Penelope Leprevost and Flora de Mariposa sealed victory for France today in a two-way jump-off against the clock at the Furusiyya FEI Nations Cup™ Jumping 2014 Europe Division 1 leg in Rotterdam, The Netherlands. Photo: FEI/Dirk Caremans.
Rotterdam (NED), 20 June 2014 – Team France completed their points-gathering campaign in the Furusiyya FEI Nations Cup™ Jumping 2014 series today with a superb victory at the fifth leg of the Europe Division 1 League in Rotterdam, The Netherlands. But they had to fight hard for those maximum points which have now earned them a qualifying spot for the much-anticipated second annual Furusiyya Final which will take place in Barcelona, Spain in October.
The host nation pushed them all the way, forcing a jump-off against the clock and keeping the packed stadium of spectators, including former Queen of The Netherlands, Princess Beatrix, on the edges of their seats. The dream of a long-awaited home victory was snatched away at the last moment however when Gerco Schroder and Glock’s London couldn’t match Penelope Leprevost’s clear in the jump-off with Flora de Mariposa.
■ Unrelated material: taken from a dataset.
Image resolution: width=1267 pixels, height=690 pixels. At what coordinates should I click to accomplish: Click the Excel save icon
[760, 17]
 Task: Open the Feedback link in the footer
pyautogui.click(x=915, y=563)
It was a tension-filled afternoon, with much riding on the result in terms of qualification for five of the eight competing nations. France, Ireland, Germany, Switzerland and The Netherlands were all in the hunt for points, and it was the last chance for both France and Switzerland who have now used all four qualifying opportunities. The French have been strong all season, coming into today’s contest at the head of the Europe Division 1 series, but sixth place for Switzerland today may have left them vulnerable.
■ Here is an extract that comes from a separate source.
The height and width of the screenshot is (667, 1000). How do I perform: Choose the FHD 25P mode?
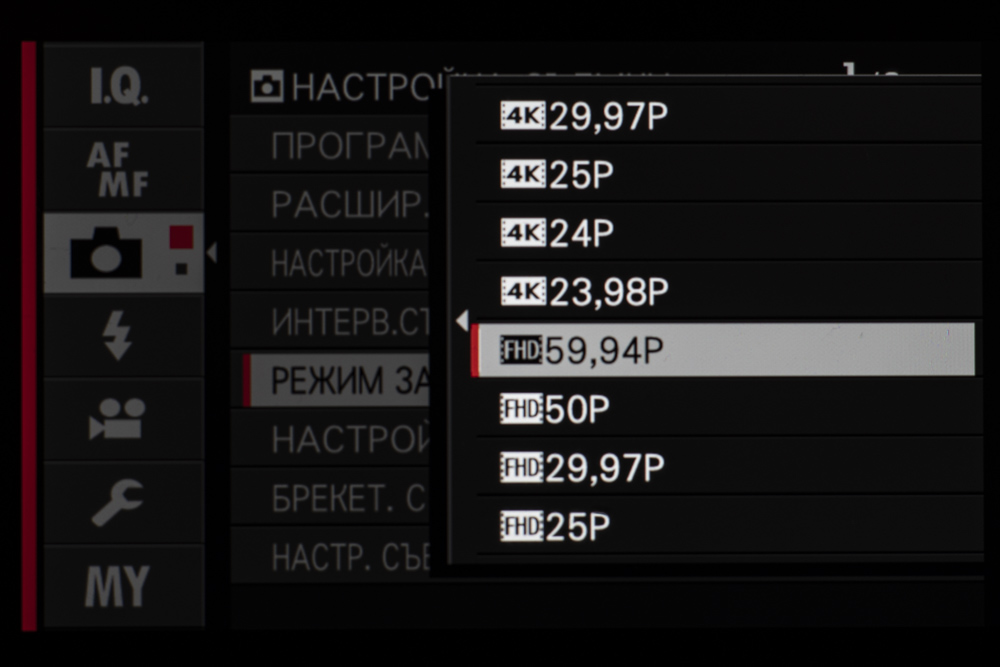tap(727, 526)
There were surprises all the way, with Germany fielding a powerhouse of a team for their first points-gathering outing but having to settle for third place ahead of Great Britain in fourth and Brazil in fifth, while the Irish trailed the Swiss when slotting into seventh and the USA filled eighth place.
Going to test them
The track built by Spanish course designer, Santiago Varela, was always going to test them. This, after all, is the man who was widely praised for the quality of the courses he presented for the thrilling inaugural Furusiyya Final at the Real Club de Polo in Barcelona last September, and he gave them a flavour of what they might expect when the Final returns to the Spanish venue in October this year with a course that required accuracy, speed and clear decision-making about stride distances.
Early on the track riders had to navigate around the small copse of trees that traditionally stand within the Rotterdam arena in order to get to fence three. But some didn’t get the flow of the turn quite right here while others tried to angle the fence in order to pick up some time on the run to the following water, and as a result the blue-and-white oxer regularly hit the floor.
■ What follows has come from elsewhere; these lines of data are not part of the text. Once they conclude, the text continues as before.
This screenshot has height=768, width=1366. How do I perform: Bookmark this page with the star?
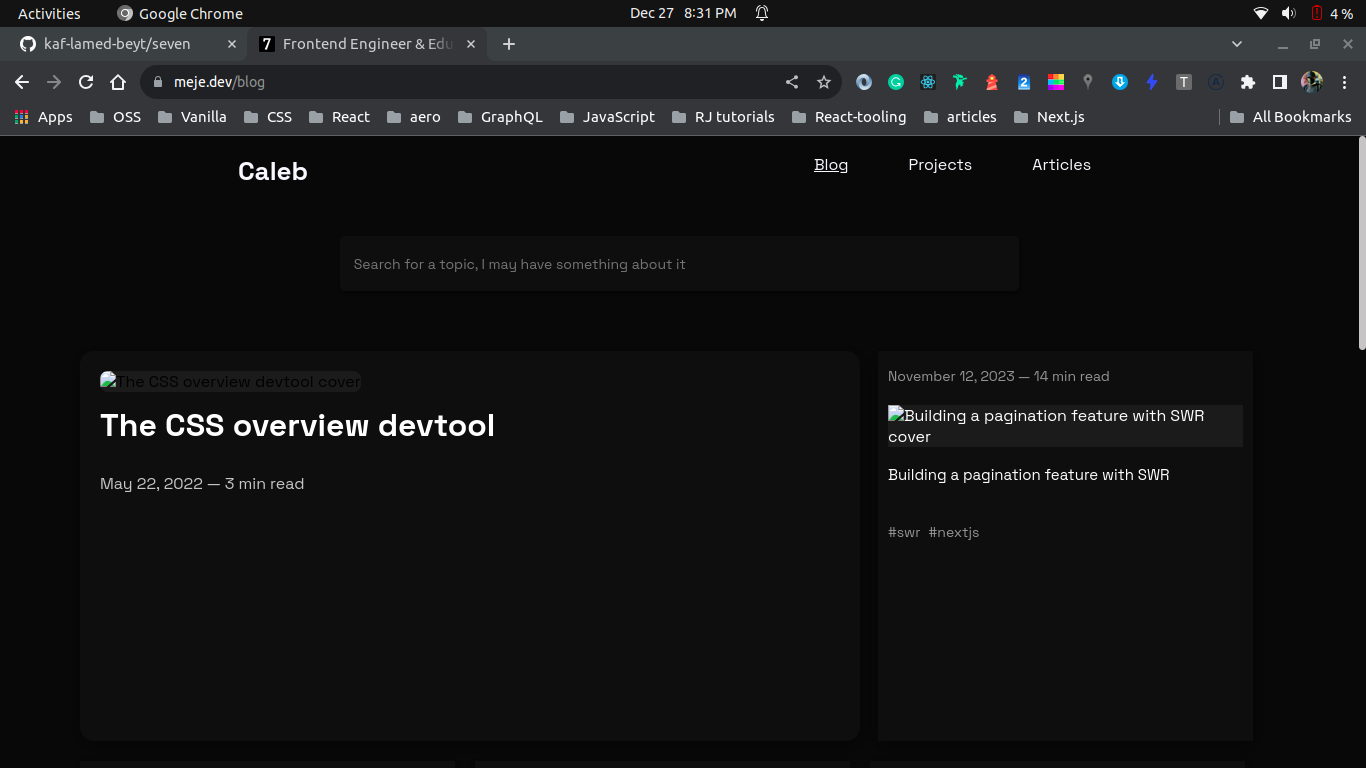coord(823,82)

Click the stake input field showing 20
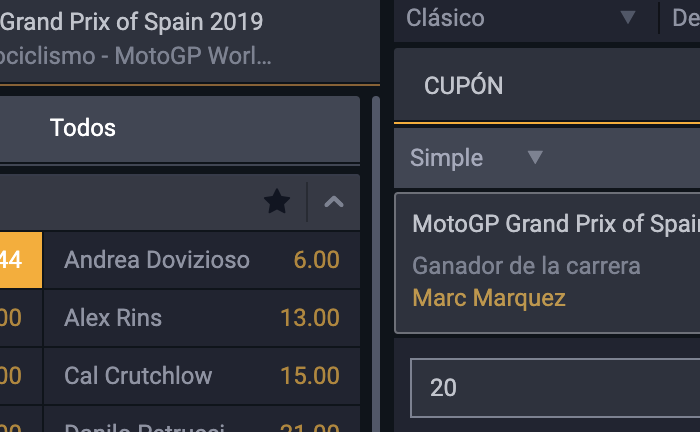coord(555,388)
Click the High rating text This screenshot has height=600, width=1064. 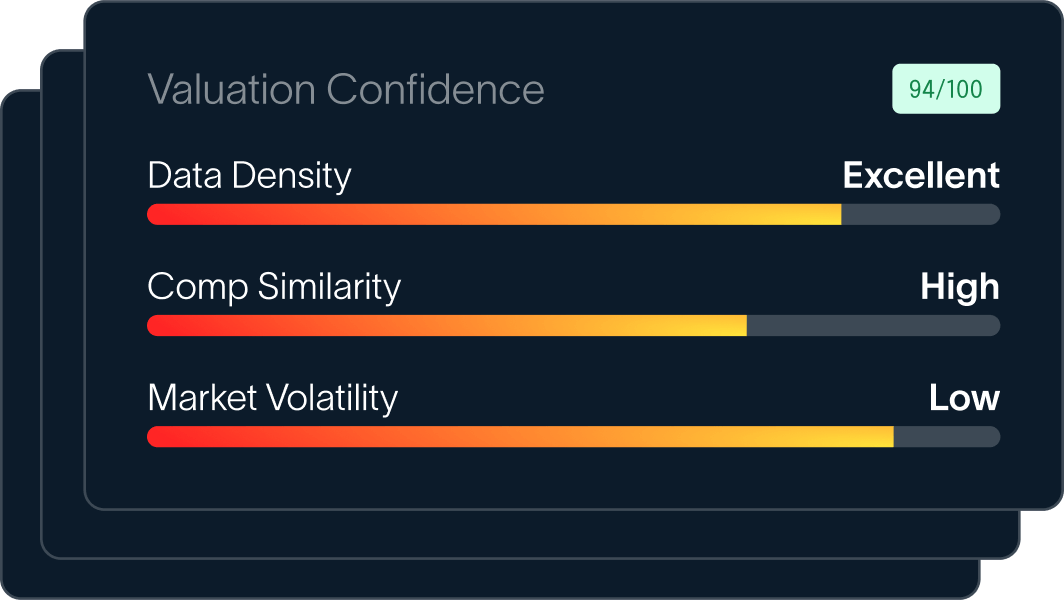(x=959, y=287)
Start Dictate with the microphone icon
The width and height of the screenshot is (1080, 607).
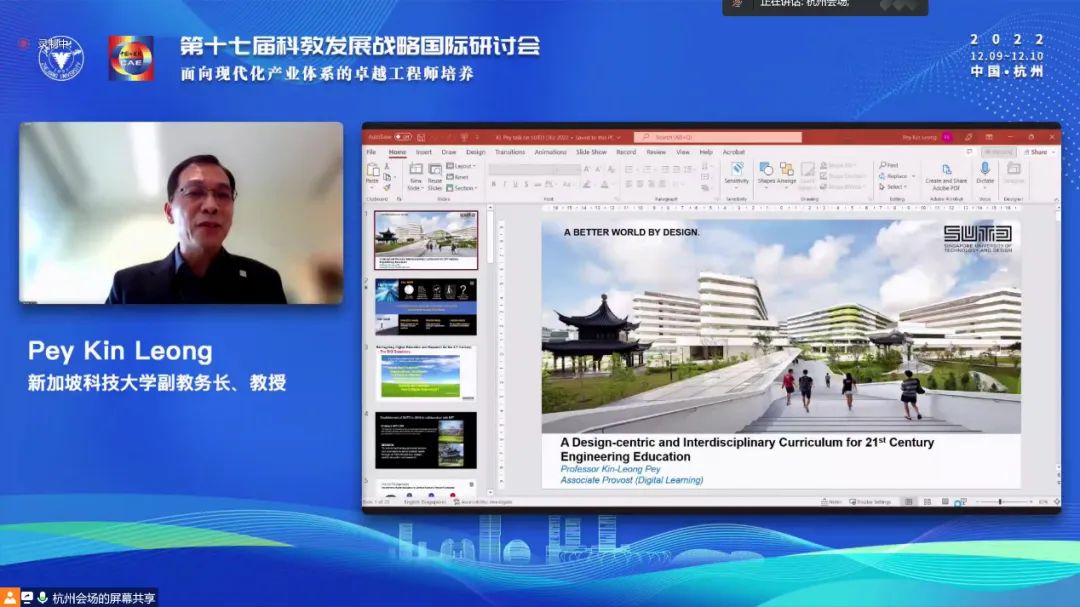[985, 172]
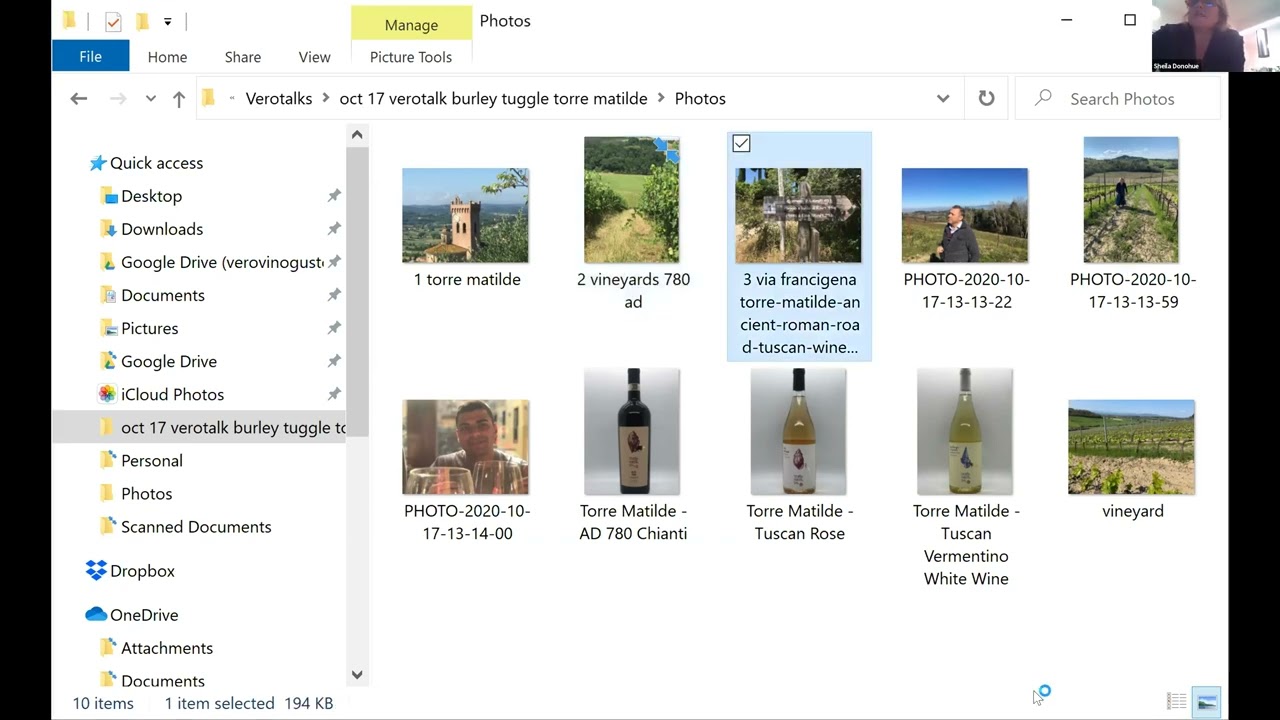
Task: Open the Quick Access Toolbar customize dropdown
Action: [x=167, y=21]
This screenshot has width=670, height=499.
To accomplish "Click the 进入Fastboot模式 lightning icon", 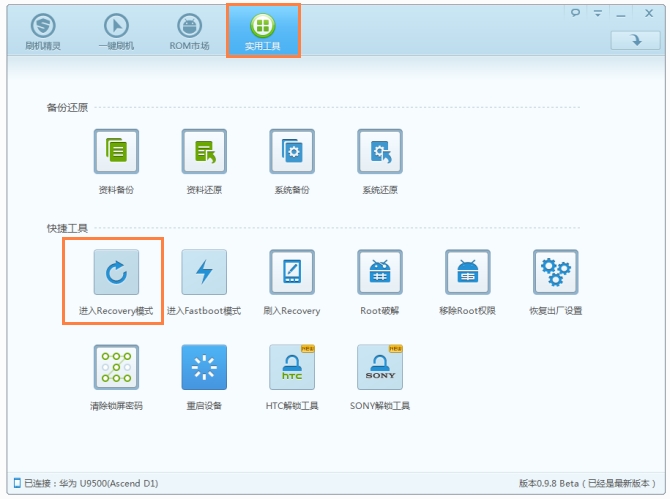I will [204, 272].
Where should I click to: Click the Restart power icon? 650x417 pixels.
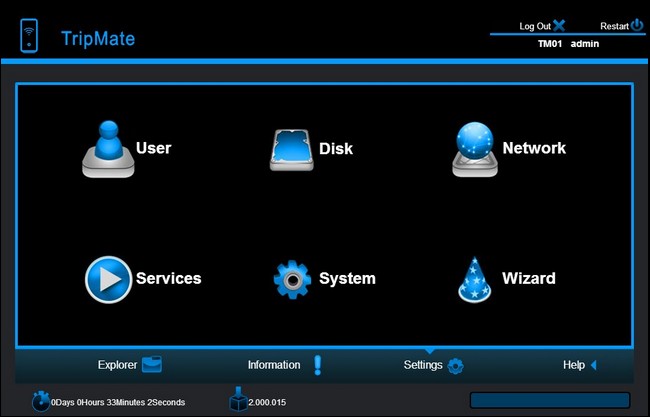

First man into the ring, Ireland’s Denis Lynch, blotted an otherwise perfect run when his easy-jumping 10-year-old mare Coulisa spooked at the water and got her feet wet, and she wouldn’t be the only one.
And there was little time to recover before the following oxer at five which led on to a big 1.60m vertical at six before turning right-handed to the double at fence seven. Another swing to the right brought them to the 1.50m oxer at eight and the water-tray oxer at nine before circling back to the brightly-coloured triple combination which took a significant toll. There were two strides between the first two vertical elements here and then one stride to the oxer on the way out before taking a dog-leg line to the penultimate orange planks. This fence proved highly influential, especially in the second round, while the final oxer also played its part.
On home ground
Team manager Rob Ehrens was very much hoping for success this year, because in his 10-year tenure with the Dutch team they have not won on home ground. And at the halfway point it seemed that his dream might just come true when his side led the way on a zero score. But Switzerland, Germany, France and Brazil were only a fence behind, carrying four faults each while the British were on 12 and the Irish and Americans on 13.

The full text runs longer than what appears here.